Ceux qui pensent pouvoir identifier en France une « génération de la crise » s’efforcent de caractériser et de dater un changement du « mode de génération » dont elle serait le produit à l’échelle de la société française. Louis Chauvel oppose ainsi la situation faste qu’a connue la génération des années 1940 à celle que connaissent les générations nées à partir des années 1950, « générations de la crise » confrontées à l’expansion du chômage, à la dévaluation des titres scolaires, à la baisse des salaires et à la stagnation des niveaux de vie, etc. Dans cette perspective, l’émergence de « générations sacrifiées » ou « malchanceuses » procède de la spécificité du mode de génération des cohortes nées après le tournant des années 1960. Il est caractérisé, d’abord, par le nouvel état du système scolaire associé à sa démocratisation (ou à sa « massification ») consécutive à la « deuxième explosion scolaire ». Par ailleurs, cette « génération de la crise » est confrontée à un nouvel état du marché du travail. Une description schématique des transformations de la structure sociale française met en évidence « la fin des paysans », l’expansion puis le déclin du monde ouvrier, l’extension du monde des employés, la très forte croissance aujourd’hui freinée des professions intermédiaires, le très fort développement puis la moindre progression des cadres et, depuis la deuxième moitié des années 1970, l’extension du chômage et la précarisation de l’emploi. De cette double transformation du système scolaire et du marché du travail résultent de multiples conséquences. L’accroissement du nombre des titres scolaires délivrés implique leur dévaluation dans la mesure où leur accroissement est plus rapide que celui des positions correspondantes sur le marché du travail : d’où l’hypothèse du déclassement systémique de la génération de la crise.
Mais, cette construction (« sur le papier ») d’une génération de la crise méconnaît que cette dévaluation en cascade des titres scolaires affecte en priorité les diplômes les moins élevés de l’enseignement technique et que le taux de chômage varie fortement en fonction du niveau d’études atteint : plus le niveau de diplôme augmente, moins les risques de chômage et de déclassement sont grands pour les jeunes sortants de l’école qui se présentent sur le marché du travail. Par ailleurs, le déclassement – inégalement distribué – de « la génération sacrifiée » est régulièrement imputé (lors de chaque réforme des retraites) aux générations antérieures supposées incapables de transmettre le modèle d’État social et de condition salariale construit au lendemain de la Deuxième Guerre mondiale, mais léguant une dette massive aux générations ultérieures.
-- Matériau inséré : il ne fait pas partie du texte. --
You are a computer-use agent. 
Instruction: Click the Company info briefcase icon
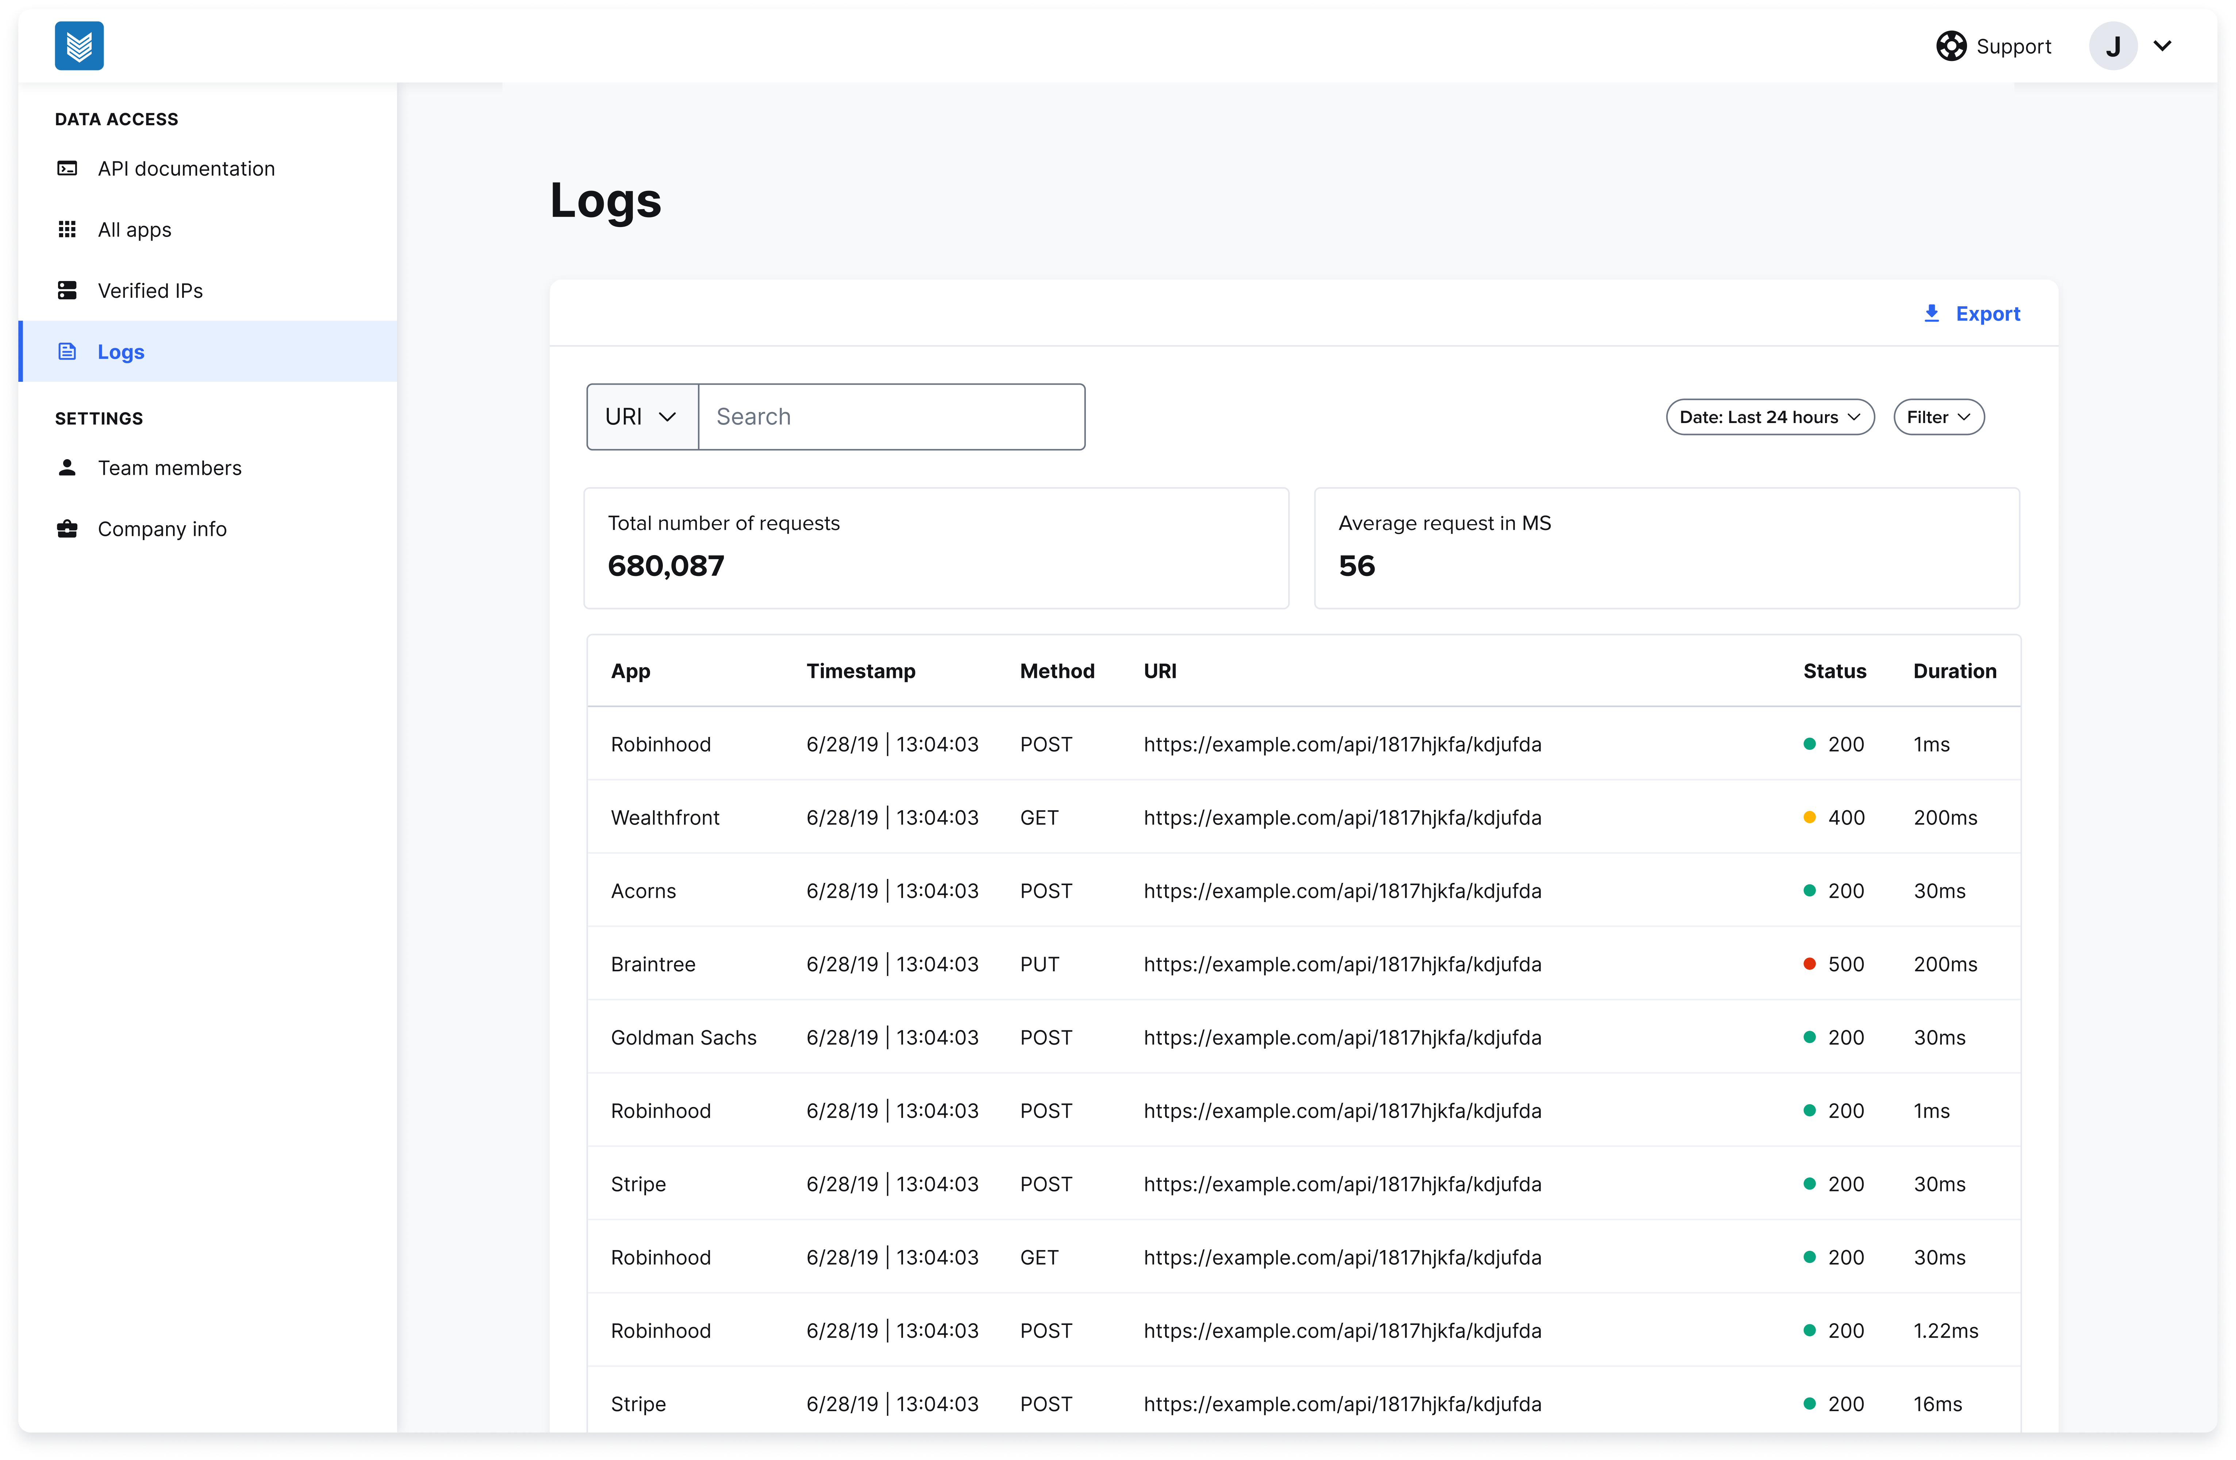click(67, 529)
Ce déclassement est en général attribué à « la crise » (souvent référée aux deux chocs pétroliers de 1973 et de 1979), au ralentissement ou au retournement économique du milieu des années 1970 et à la faible croissance ultérieure. Mais, après quelques décennies de crise, on peut faire l’hypothèse avec André Orléan, d’une régulation du capitalisme par les crises : à la régulation fordienne succède la période de « stagflation » des années 1970 (1973-1982) qui prélude à l’émergence, avec l’arrivée au pouvoir dans les années 1980 des gouvernements néolibéraux (Thatcher, Reagan), du « capitalisme financiarisé » (« capitalisme patrimonial » ou « capitalisme néolibéral »). Les marchés financiers contrôlent désormais les droits de propriété et ce contrôle va de pair avec l’alignement des intérêts du haut management et des dirigeants sur ceux des actionnaires, l’exigence de rentabilité, les stratégies de délocalisation et la baisse de l’emploi manufacturier en Europe et aux états-Unis, le maintien d’un chômage de masse, la forte pression sur les salaires, la montée massive des inégalités, etc. De cette analyse de la crise prolongée, on peut tirer quelques conclusions qui concernent le problème des générations. Cette transformation du mode de régulation du capitalisme implique celle du marché du travail, donc de la situation à laquelle sont confrontés les salariés à partir de la fin des années 1970. Parmi les nouveaux entrants sur le marché du travail, elle affecte prioritairement les salariés les plus vulnérables (i. e. les moins diplômés). En effet, la dévaluation de titres scolaires comme le baccalauréat va de pair avec la concurrence accrue dont sont victimes les 20 % d’une classe d’âge qui, en France, sortent chaque année sans diplôme du système scolaire et, au pôle diamétralement opposé, avec la consolidation de la valeur des titres scolaires délivrés par les grandes écoles. Par ailleurs, cette transformation ne s’est pas opérée en un jour, de sorte qu’il est difficile de distinguer des générations de salariés « exposés » et des générations de salariés « préservés », donc de dater l’apparition de cette « génération sacrifiée ». Enfin, contre la thèse du « conflit de générations », ce genre de transformations n’est évidemment pas imputable à une génération supposée détenir, toutes classes sociales confondues, les positions de pouvoir dans tous les champs de l’espace social (champ économique, champ politique, etc.).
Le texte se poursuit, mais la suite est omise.